Studs squirmed in his chair. Guts. Well, he had the guts. Studs Lonigan had guts, even if he had nothing else.
“Why, today so many people are whining, and whimpering, and prostrating themselves to Old Man Gloom, that the good salesman has an ocean of clear sailing ahead of him. Because this country is not licked and it won't be. And the service the good salesman can perform for this country today is to show it that it isn't licked. What we lack today is confidence. It is contagious. It peps up the sales prospect. Because people, even though they whine and whimper, sigh and decry and put faces on a yard long, cry out that times are bad and they're licked, people still don't want to believe it. They want to have faith. They want confidence. And remember this, they are going to pay the man who gives them confidence and faith. This is the one cardinal principle of salesmanship, the principle of the irradiation of confidence,” Mr. Peters emphasized with a snapping gesture of his right fist.

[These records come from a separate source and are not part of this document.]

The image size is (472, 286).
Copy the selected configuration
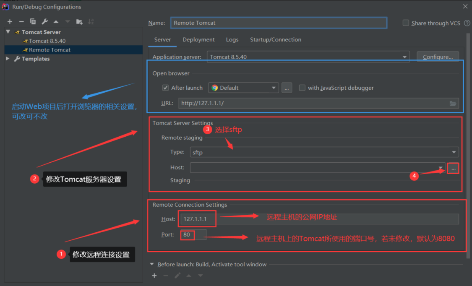pos(33,21)
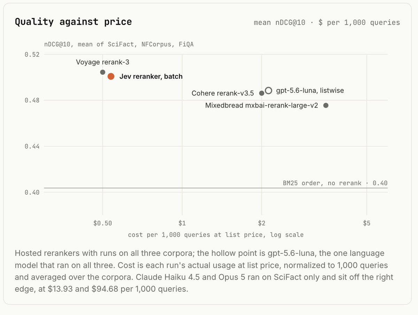Click the $1 x-axis tick label
The image size is (418, 315).
[x=182, y=223]
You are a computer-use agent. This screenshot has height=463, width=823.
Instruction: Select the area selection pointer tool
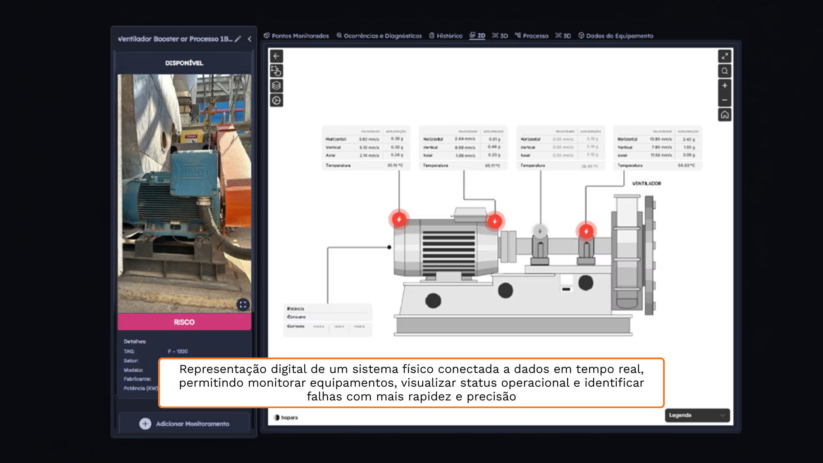click(x=276, y=71)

“Yes, I think you're right. . . . But now, what is the proposition?” Studs asked, trying to make his tone of voice circumspect.
“I'm coming to that,” the man said, knitting his brows.
Studs was sure it was all bull. But Jesus, if it only wasn't, if he only could knock off sixty a week. Then he wouldn't have to be marrying Catherine like a damned gigolo.
“Now, to continue, I have here the kind of proposition that only a real salesman wants. If you're not a real salesman, you don't want this proposition, and there is no need of prolonging our interview. Now, do you have faith enough in yourself to believe that you can bring out that something in you that is the makings, the basis of real salesmanship?”
Trying to conceal his surprise under the man's direct stare and pointing finger, Studs shook his head in affirmation.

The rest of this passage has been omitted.